A second crisis a decade later was the breaking off of a relationship with an unnamed lady (probably Antonie Brentano, the wife of a friend) known to us as the "Immortal Beloved," as Beethoven addressed her in a series of letters in July 1812. This was apparently the most serious of several such relationships with women who were in some way out of his reach, and its traumatic conclusion was followed by a lengthy period of resignation and reduced musical activity.
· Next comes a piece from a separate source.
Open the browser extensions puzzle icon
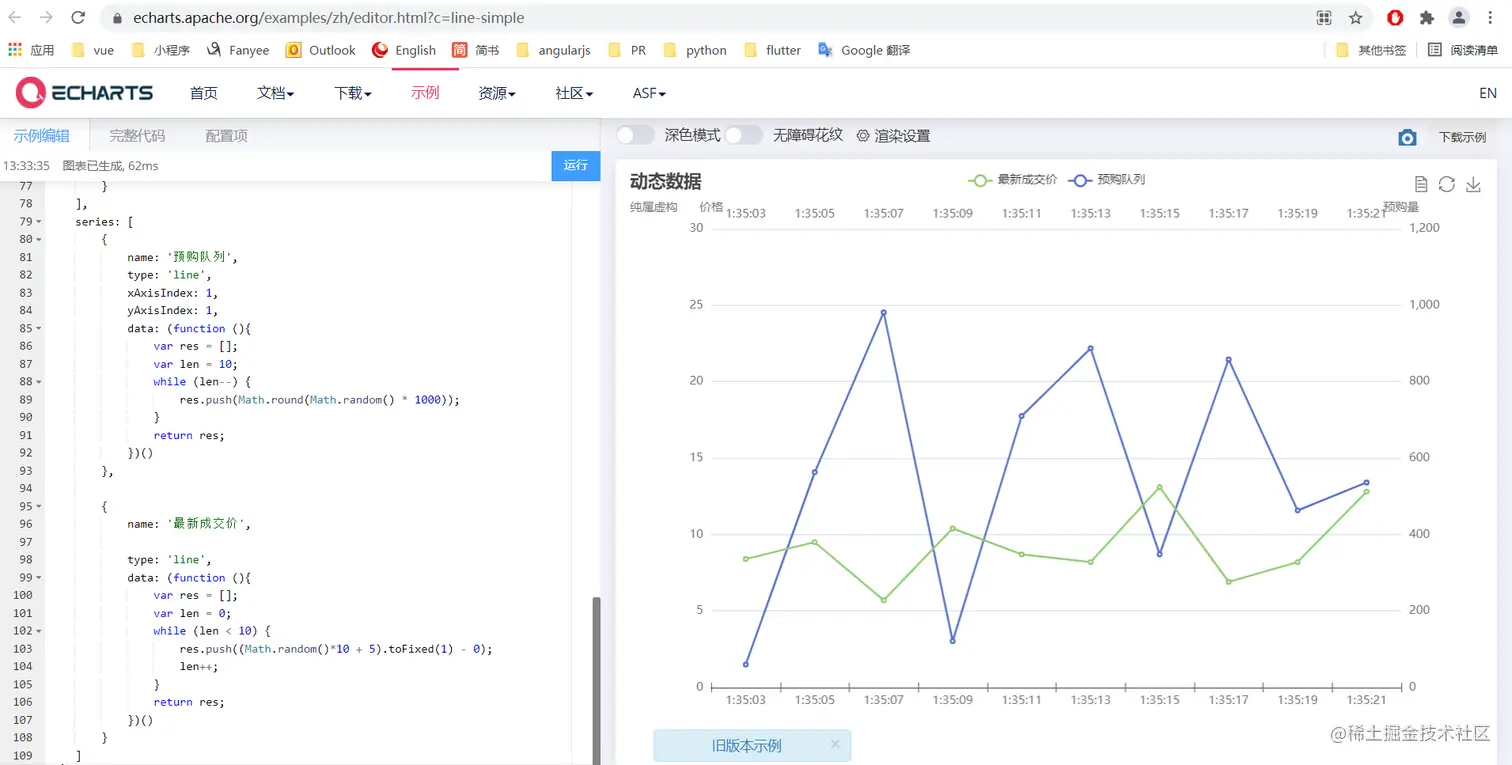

During this time Beethoven's deafness advanced to the stage that he could no longer perform publicly, and he required a slate or little notebooks (now known as "conversation books") to communicate with visitors. The death of his brother Caspar Carl in 1815 led to a 5-year legal struggle for custody of Caspar's son Karl, then 9 years old, in whom Beethoven saw a last chance for the domestic life that had otherwise eluded him. His possessiveness of Karl provoked a final crisis in the summer of 1826, when the young man attempted suicide. Shortly thereafter, Beethoven's health began to fail, and he died on March 26, 1827 in Vienna.
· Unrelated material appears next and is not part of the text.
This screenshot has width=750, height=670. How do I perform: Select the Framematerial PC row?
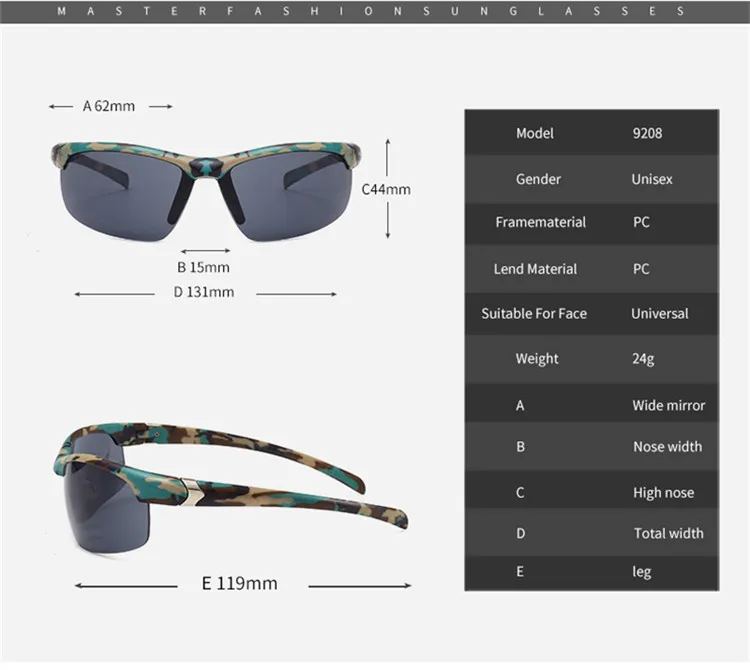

Biographers and annotators cannot be blamed for waxing lyrical over the Symphony No. 4 in B-Flat Major, op. 60. Few can resist reading a romance in its pages, and some even believe it is a testament of passion to the infamous “Immortal Beloved” in Beethoven’s famous undated and unaddressed letter.
Who was the “Immortal Beloved”? A subject of much conjecture! There was the Countess Theresa von Brunswick, whom Beethoven wooed and won … for a while. Another likely suspect is Theresa’s cousin, Countess Giulietta Guicciardi. While there is no way to know for certain if Theresa or Giulietta inspired the symphony, facts and circumstances seem to favor Theresa. And yet, there is very little to connect the symphony directly to romance.
What is beyond question is that the spring and summer of 1806, when the symphony was written, were one of the happiest times in Beethoven’s stormy career. The spring had been almost purely holiday, spent in Hungary on the estate of Count Brunswick. There he had reveled in the beautiful natural surroundings and courted the Count’s sister, Theresa. And there, in May, he apparently became engaged to her … or so Theresa said. Customary to Beethoven’s love life, the affair came to nothing.
The official dedication of the Fourth Symphony is to Count Franz von Oppersdorf, to whom Beethoven had been introduced by his friend and patron, Prince Lichnowsky. Oppersdorf’s private orchestra performed Beethoven’s Second Symphony, much to Beethoven’s delight, and the Count decided to commission a symphony of his own. The delighted Beethoven pocketed an advance of five hundred florins. However, when the Fourth Symphony finally arrived, the Count
was anything but pleased; by the time he received it, the Fourth Symphony had already been sold and published. No further commissions came from the Count.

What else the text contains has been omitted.